Ocugen, Inc., a biotechnology company focused on gene and cell therapies, recently announced the completion of dosing in the first cohort of its Phase 1/2 clinical trial for OCU410ST, a gene therapy candidate for Stargardt disease. Stargardt disease is a rare genetic eye disorder affecting around 35,000 individuals in the United States.

In this milestone event, three subjects received a low dose of OCU410ST through subretinal administration. The trial involves 10 leading retinal surgery centers across the US and is aimed at assessing the safety and efficacy of this potential one-time therapy for Stargardt disease.

Dr. Arun Upadhyay, Ocugen's Chief Scientific Officer, expressed optimism about the progress, highlighting the lack of effective treatment options currently available for Stargardt disease patients.

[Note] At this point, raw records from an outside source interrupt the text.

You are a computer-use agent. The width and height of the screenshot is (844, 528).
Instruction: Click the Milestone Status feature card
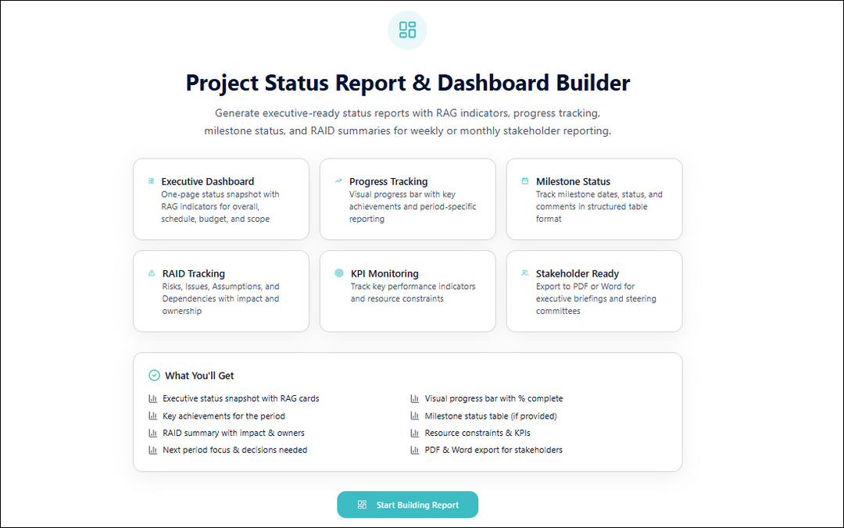point(594,198)
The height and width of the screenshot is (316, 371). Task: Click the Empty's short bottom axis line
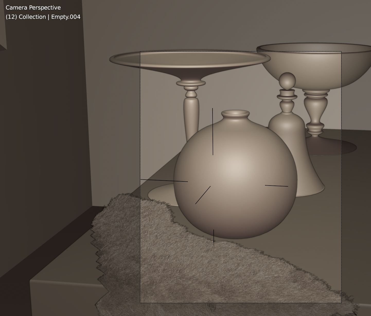coord(214,235)
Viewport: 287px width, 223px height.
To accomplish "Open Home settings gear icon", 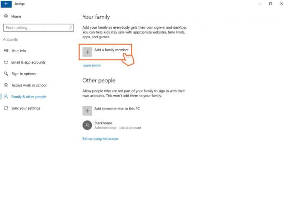I will (6, 16).
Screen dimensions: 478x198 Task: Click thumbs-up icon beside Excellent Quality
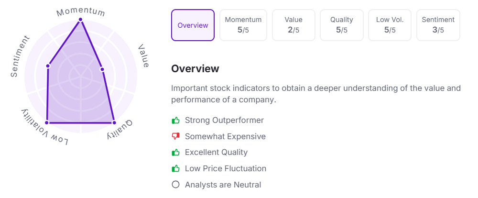pyautogui.click(x=175, y=152)
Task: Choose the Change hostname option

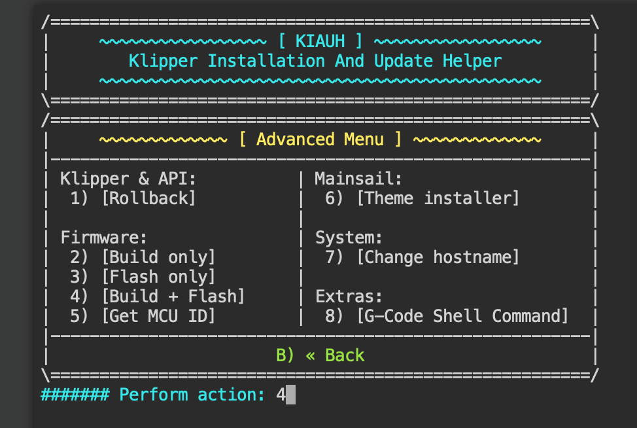Action: coord(422,257)
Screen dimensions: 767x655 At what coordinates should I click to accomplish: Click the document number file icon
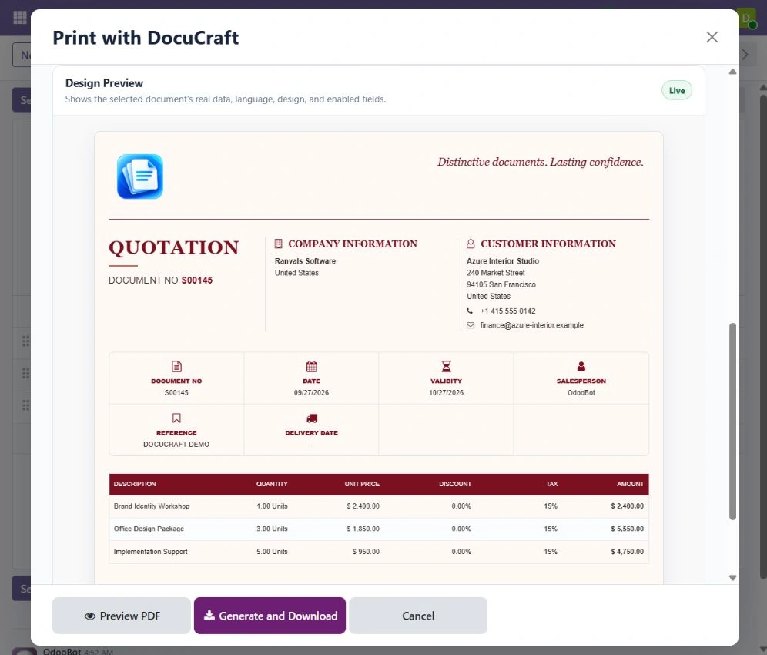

The modifier gene therapy, OCU410ST, represents a beacon of hope for those at risk of vision loss due to this debilitating condition.

The GARDian clinical trial will consist of two phases: a dose-ranging study with three dose levels and a randomized, outcome accessor-blinded dose-expansion study. Through the utilization of an AAV delivery platform, OCU410ST targets the RORA gene to address various pathways linked to Stargardt disease.

Stargardt disease manifests as progressive vision loss caused by the degeneration of photoreceptor cells in the macula. This disease typically emerges during childhood or adolescence, leading to decreased central vision while preserving some peripheral vision.

Ocugen, Inc. continues its dedication to developing innovative gene and cell therapies, with a particular focus on retinal diseases. For further updates and information on Ocugen's groundbreaking medical advancements, visit www.ocugen.com.

The views expressed in this article do not reflect the opinion of ICARO, or any of its affiliates.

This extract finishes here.